Sunday, June 10, 2007

Malegaon Municipal Elections: The Stalemate Continues

Stalemate Continues: Malegaon Municipal Corporation Building
The prolonged curiosity as to who will head Malegaon Municipal Corporation continues. IMC (Indian Muslim Congress) popularly known as the Third Front – the single largest party with 26 seats poised to form the government with the help of once ‘untouchable’ Shiv Sena – has developed cold feet after the intense pressure from the ‘high-command’. The alliance of ‘bitter arch-rivals’ (Congress-Janata Dal) is observing silence for the time-being after initial attempts to the sharing of the posts did not succeed.

A 37-seat majority is required to rule the 72-seat civic body.

Third Front being the largest party had staked the claim that it will form the government with the help of the Shiv Sena. With the support of 7 seats of Shiv Sena and 2 seats of NCP and 2 independent candidates, IMC easily reached the magic figure of 37. But with the pressure from the ‘higher-command’ and the NCP’s refusal to sit with the Shiv Sena, this ‘developmental’ alliance hangs in limbo.

The success of Third Front did not go well with the Congress and the Janata Dal (Secular). To keep IMC away from the throne, Congress and Janata Dal (Secular) had done the unthinkable: to form an alliance!

Dismayed by the wave of the Third Front, Janata Dal (Secular) – the largest party in the last election – has filed a writ petition in the Bombay High Court alleging that the election was won by provoking ‘religious sensiblities’!

And now comes the twist in the tale: If an IMC-office bearer is to be believed, Third Front has been ‘forced’ to be in touch with the Congress ‘high-command’ to ‘pressurize’ local Congress leaders to behave in a ‘democratic way’. An IMC-Congress ‘secular’ alliance is what the ‘higher-command’ from both the sides (read Jamiatul Ulama Hind) seems to be dictating thus carefully avoiding the prevailing ground realities in Malegaon.
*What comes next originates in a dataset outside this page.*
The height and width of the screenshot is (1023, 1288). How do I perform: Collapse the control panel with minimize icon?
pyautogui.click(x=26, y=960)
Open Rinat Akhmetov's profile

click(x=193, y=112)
One more option being put forward is a tri-party alliance involving Third Front, Janata Dal (Secular) and the NCP to ‘isolate’ Congress.

The message of the voter from Malegaon is loud and clear: change. So every single political party wants to go with the wave of ‘change’. In that scenario it has added to the woes of the Third Front in choosing its political partners.

One source reveals that if the politics of ‘pressurizing’ continues, then the Third Front might opt to sit in the Opposition. And that will be the least ‘controversial’ thing to do.

The success of the Third Front brought an end to the Janata Dal (Secular) and Congress rule of almost 50 years.

The execution of the ‘Assam formula’ in Malegaon began just three months prior to the elections but yet it created a stir among the masses. Assam formula signifies the politics of inclusiveness; people from all faiths come together to work for the betterment of society. Development and not ideology is its subject-matter.

The replication of ‘Assam formula’ in Malegaon reflects the mood of the masses. People wanted change because they were fed up of the Congress and Janata Dal (Secular) rule. Third Front born on the slogan of ‘reformative politics’ capitalized this urge for change.

Meanwhile the heightened suspense as to the plump post of mayorship continues. Politics is the art of the impossible. Who masters this ‘art’ will be revealed on June 15, the day elected candidates choose their mayor.